Il nous faut donc attirer les capitaux. Aucun investisseur n’acceptera de s’impliquer s’il n’a pas de visibilité. Les emplois ne se créent que si l’horizon est prévisible. De ce point de vue, joue contre son camp celui qui estime que la période actuelle doit se limiter à la gestion des affaires courantes. L’investissement en capital et en création d’emplois est affaire d’anticipations et de vision de long terme. Et il est urgent de prendre les mesures qui s’imposent, de prendre toutes les mesures nécessaires pour attirer les investisseurs, pour rendre attractives nos régions déshéritées et oubliées pendant des décennies, pour initier le désenclavement de ces mêmes régions. S’interdire d’agir, remettre en cause la campagne de publicité financée par celui-ci, les mesures pour l’emploi de celui-là, les négociations internationales de cet autre, c’est prendre le risque de se retrouver dans la position de ces médecins de Molière qui clament « Mieux vaut mourir dans les règles que de réchapper contre les règles.»
Joue contre son camp celui qui, au nom de la Révolution et de la préservation de ses valeurs, refuse toute légitimité à l’action gouvernementale et lui refuse de l’inscrire dans la durée. Oui, il joue contre son camp ! En supposant, bien sûr, que le camp est le même pour tous : la Tunisie. Car pour ma part, je me refuse à croire que certains pourraient, par calcul politicien, souhaiter que la situation s’envenime et pouvoir un jour, après avoir exigé un moratoire sur toutes les décisions économiques d’importance, reprocher à ceux qui sont aux affaires de n’avoir pas créé les emplois et pris les mesures économiques nécessaires pour répondre aux attentes de ceux qui ont fait la Révolution.

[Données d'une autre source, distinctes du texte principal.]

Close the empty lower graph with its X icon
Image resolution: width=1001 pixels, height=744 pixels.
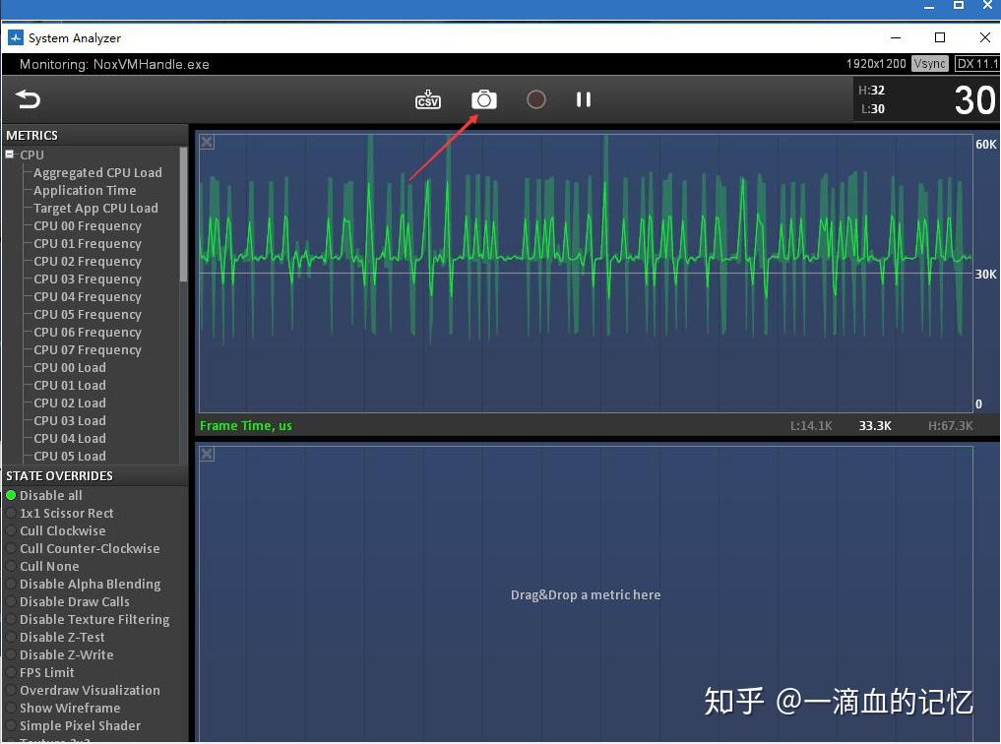tap(206, 454)
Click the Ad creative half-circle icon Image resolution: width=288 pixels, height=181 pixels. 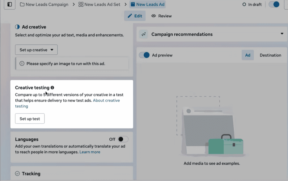[18, 27]
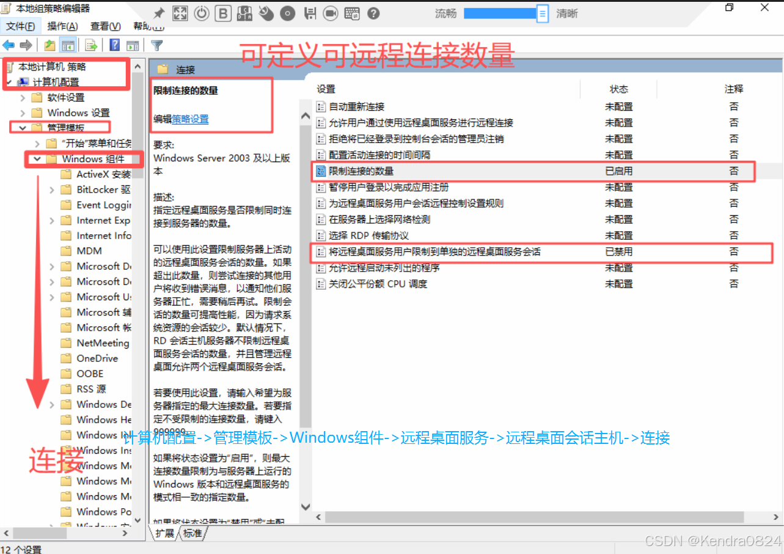784x554 pixels.
Task: Click the filter funnel icon
Action: coord(156,45)
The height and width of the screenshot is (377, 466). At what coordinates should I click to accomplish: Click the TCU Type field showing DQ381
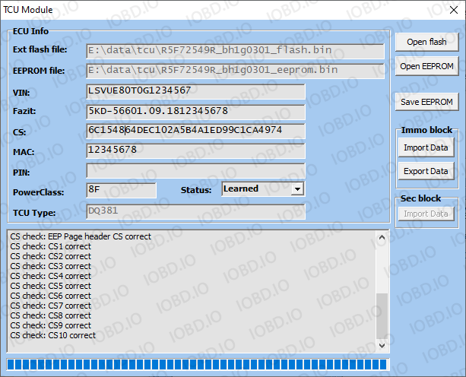(x=195, y=212)
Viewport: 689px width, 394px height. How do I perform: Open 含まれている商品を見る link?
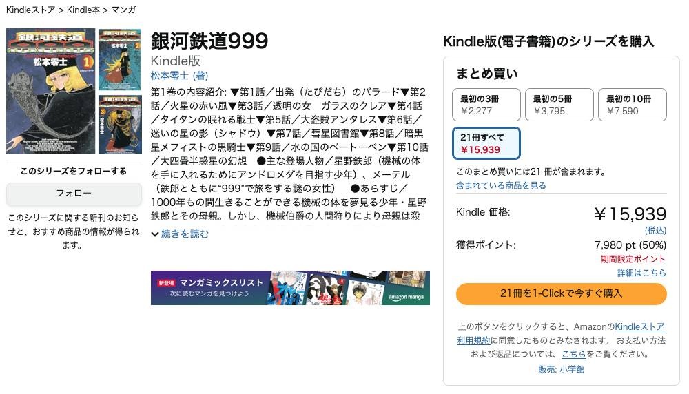[x=501, y=185]
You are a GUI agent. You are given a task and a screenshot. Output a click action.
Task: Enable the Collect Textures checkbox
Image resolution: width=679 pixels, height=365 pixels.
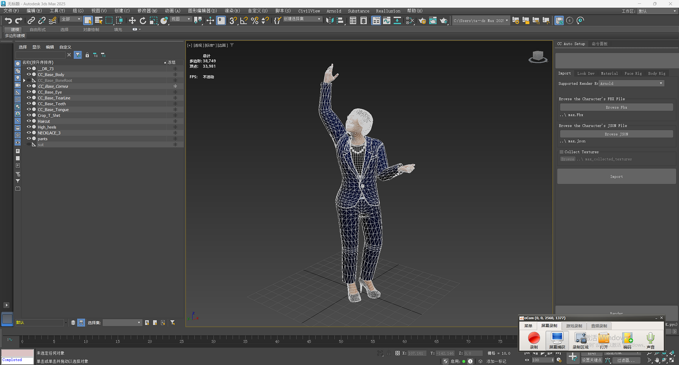(x=562, y=152)
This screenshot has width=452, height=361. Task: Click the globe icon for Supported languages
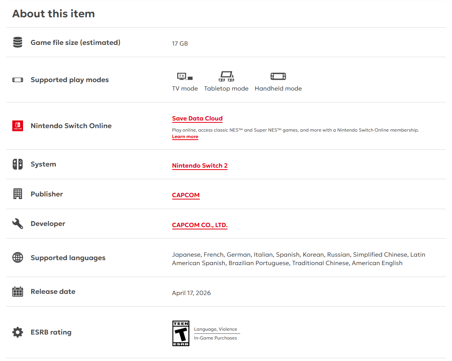point(18,258)
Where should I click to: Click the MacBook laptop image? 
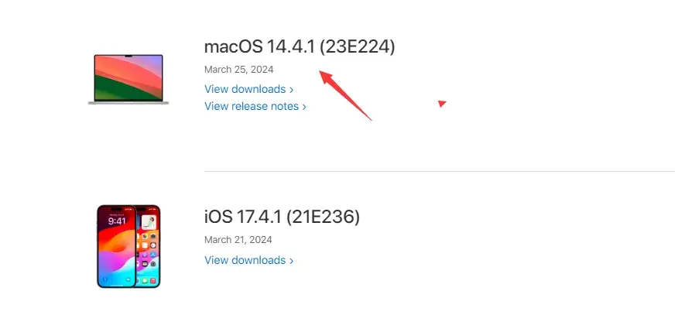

Un gouvernement doit pouvoir œuvrer dans le champ économique comme s’il devait durer et doit œuvrer dans le champ politique, renforcer les institutions, garantir la mise en place des contre-pouvoirs, comme s’il devait partir demain. Et ainsi en sera-t-il également pour le gouvernement, probablement lui aussi provisoire, que mettra en place la Constituante. Car à attendre d’être sûr d’avoir trouvé le bon médecin et le traitement légitime, le patient risque fort de mourir guéri.
Il est grand temps de mettre l’économie et l’emploi au cœur du débat. Il est indispensable que toutes les forces politiques s’expriment sur les programmes économiques qu’elles sont susceptibles de mettre en œuvre dans le futur et qu’elles laissent faire, dans le présent, ceux qui œuvrent au gouvernement. Tergiverser et critiquer ne peut pas tenir lieu de programme.
La Tunisie a montré au monde que l’impensable est possible. Il nous faut aujourd’hui rendre possible l’indispensable et le nécessaire. C’est à dire relancer l’économie. Il faut bien sûr mieux partager la richesse mais il faut aussi (et certains diront peut-être qu’il faut surtout) être en mesure de créer la richesse pour pouvoir la partager.
Alors pourrons nous reprendre avec Churchill (lors de la même intervention) «Vous demandez, quel est notre but? Je peux répondre en un mot : la victoire, la victoire à tout prix, la victoire en dépit de la terreur, la victoire aussi long et dur que soit le chemin qui nous y mènera ; car sans victoire, il n'y a pas de survie ». Victoire contre les injustices, pour la dignité, pour la démocratie et pour le développement.